À 30 ans, Ferdaous rencontre celui qui deviendra son proxénète. Une scène tellement violente qu’elle la résume ainsi : « Un homme ne supporte pas le non, parce que son “moi” intérieur le refuse déjà. Et deux non, le monte au pouvoir ».

Dès lors, il sera capable de toutes les humiliations, de toutes les forfaitures pour éliminer ce non. Elle finira par tuer son proxénète.

Dans ce livre, tout est fait pour que le drame arrive. Le père, l’oncle, le patron de bar, le prétendant, le proxénète, la police, la justice… Un patriarcat bien soudé. Les effets sur Ferdaous : failles affectives, inceste, déshumanisation, coups, soumission, prostitution et meurtre…

J’avoue ne pas être sortie indemne de l’histoire de Ferdaous. Elle sommeille et résonne à la fois. Hier, je ne la connaissais pas. Aujourd’hui, j’ai partagé son récit et dans mon cœur, elle ne mourra jamais.

L’histoire de « Ferdaous, une voix en enfer »

Nawal El Saadawi, autrice de ce classique féministe est née le 27 octobre 1931 près du Caire est morte le 21 mars 2021. Écrivaine et psychiatre, elle est une figure essentielle de l’émancipation des femmes dans le monde arabe. Elle est emprisonnée en 1981 pour s’être opposée à la loi du parti unique sous le président Anouar-El-Sadate. Ferdaous, une voix en enfer, est un roman, pour lequel elle s’est inspirée de la vie des femmes dans la société dans laquelle elle vit.

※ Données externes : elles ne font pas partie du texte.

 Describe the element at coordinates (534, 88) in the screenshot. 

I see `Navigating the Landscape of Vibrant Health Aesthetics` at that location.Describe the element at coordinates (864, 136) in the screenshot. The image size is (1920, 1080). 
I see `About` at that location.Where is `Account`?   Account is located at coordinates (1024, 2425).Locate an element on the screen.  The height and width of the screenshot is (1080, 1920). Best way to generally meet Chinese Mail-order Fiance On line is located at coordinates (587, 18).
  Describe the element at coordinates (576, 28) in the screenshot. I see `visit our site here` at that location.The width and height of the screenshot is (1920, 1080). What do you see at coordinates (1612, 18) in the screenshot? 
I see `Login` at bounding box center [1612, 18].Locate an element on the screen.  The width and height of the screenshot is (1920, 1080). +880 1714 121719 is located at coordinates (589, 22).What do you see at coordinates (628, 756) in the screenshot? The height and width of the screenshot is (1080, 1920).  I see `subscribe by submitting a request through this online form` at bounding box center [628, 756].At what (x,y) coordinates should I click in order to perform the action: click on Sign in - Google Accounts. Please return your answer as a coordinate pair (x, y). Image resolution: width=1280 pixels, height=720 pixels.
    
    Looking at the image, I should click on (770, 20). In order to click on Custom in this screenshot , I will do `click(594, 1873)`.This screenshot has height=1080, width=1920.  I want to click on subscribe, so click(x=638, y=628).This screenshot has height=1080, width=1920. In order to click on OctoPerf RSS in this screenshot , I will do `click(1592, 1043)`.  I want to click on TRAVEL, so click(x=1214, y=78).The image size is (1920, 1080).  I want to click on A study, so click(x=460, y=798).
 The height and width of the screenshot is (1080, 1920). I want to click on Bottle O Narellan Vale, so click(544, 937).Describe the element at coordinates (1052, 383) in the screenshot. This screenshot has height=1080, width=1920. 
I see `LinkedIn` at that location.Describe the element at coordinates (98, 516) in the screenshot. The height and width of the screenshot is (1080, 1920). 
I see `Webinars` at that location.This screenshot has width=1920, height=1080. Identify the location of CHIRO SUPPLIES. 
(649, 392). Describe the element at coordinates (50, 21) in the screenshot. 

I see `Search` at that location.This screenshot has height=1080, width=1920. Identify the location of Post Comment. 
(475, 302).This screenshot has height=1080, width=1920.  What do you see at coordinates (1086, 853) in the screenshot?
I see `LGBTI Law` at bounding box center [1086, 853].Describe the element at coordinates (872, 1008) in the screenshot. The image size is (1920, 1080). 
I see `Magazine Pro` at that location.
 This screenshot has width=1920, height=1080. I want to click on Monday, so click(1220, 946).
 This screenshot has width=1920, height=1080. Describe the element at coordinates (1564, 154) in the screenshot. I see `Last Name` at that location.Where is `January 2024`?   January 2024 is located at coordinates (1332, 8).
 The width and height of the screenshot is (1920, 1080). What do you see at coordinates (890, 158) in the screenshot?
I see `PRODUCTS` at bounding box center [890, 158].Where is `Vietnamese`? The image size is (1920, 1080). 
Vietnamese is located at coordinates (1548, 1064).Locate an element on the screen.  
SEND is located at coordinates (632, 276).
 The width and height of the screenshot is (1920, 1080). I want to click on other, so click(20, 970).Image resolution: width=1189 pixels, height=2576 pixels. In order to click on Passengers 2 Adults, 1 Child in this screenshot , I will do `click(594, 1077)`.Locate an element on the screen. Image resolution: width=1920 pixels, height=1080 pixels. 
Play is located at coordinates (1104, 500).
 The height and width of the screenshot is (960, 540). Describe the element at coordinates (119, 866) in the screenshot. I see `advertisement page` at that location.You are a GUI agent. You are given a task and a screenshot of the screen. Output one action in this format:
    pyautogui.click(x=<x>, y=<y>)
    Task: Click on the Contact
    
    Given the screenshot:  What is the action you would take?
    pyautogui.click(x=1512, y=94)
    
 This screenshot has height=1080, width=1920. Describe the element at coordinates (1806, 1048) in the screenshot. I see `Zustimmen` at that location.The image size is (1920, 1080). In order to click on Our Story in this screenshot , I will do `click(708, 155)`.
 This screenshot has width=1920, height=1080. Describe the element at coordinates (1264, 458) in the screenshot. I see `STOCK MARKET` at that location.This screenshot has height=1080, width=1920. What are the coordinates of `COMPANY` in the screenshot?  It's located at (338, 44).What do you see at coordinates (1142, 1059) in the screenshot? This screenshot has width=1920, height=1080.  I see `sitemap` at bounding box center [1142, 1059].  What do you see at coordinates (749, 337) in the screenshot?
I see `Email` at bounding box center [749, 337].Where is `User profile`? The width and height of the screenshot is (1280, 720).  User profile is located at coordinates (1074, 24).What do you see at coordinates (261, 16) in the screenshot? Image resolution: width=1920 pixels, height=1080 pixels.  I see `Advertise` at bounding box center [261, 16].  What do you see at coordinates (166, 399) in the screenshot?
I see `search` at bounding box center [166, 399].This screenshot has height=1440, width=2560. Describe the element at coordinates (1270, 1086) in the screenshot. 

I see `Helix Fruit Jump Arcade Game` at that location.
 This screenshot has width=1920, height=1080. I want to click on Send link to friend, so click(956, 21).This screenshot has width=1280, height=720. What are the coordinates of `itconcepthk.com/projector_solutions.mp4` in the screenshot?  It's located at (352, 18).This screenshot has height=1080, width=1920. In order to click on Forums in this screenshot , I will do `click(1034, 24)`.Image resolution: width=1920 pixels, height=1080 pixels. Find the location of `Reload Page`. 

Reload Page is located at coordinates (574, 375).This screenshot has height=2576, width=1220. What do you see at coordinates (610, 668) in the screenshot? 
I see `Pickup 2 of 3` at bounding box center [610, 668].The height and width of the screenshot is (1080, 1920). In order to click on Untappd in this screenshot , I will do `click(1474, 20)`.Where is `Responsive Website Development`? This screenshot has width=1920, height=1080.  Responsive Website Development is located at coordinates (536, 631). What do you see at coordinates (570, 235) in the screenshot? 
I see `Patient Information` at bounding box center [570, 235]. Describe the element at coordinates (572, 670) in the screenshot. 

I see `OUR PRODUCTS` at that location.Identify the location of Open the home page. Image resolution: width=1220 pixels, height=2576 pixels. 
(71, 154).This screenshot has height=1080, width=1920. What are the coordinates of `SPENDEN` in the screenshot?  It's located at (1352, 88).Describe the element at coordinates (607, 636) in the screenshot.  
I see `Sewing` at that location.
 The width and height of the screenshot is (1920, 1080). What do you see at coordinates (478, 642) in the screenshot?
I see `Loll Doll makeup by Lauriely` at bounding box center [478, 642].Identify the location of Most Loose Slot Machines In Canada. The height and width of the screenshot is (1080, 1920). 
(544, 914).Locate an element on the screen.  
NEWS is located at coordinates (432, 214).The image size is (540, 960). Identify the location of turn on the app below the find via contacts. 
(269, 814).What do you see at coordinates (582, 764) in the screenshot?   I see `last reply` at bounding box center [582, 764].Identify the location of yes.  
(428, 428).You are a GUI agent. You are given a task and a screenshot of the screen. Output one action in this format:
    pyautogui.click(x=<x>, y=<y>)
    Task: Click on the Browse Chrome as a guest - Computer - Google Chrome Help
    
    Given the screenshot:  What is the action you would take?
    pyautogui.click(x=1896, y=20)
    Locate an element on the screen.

En langue arabe, Ferdaous signifie « paradis » et c’est donc une femme prénommée
« Paradis » qui, la veille d’être pendue pour avoir tué un homme, interpelle d’« une voix en enfer », toutes les autres femmes d’une société où l’oppression sexuelle séculaire commence à peine à être dite de l’intérieur.
Le classique est paru en 2023 en livre audio aux Éditions des Femmes et a été réédité en 2022.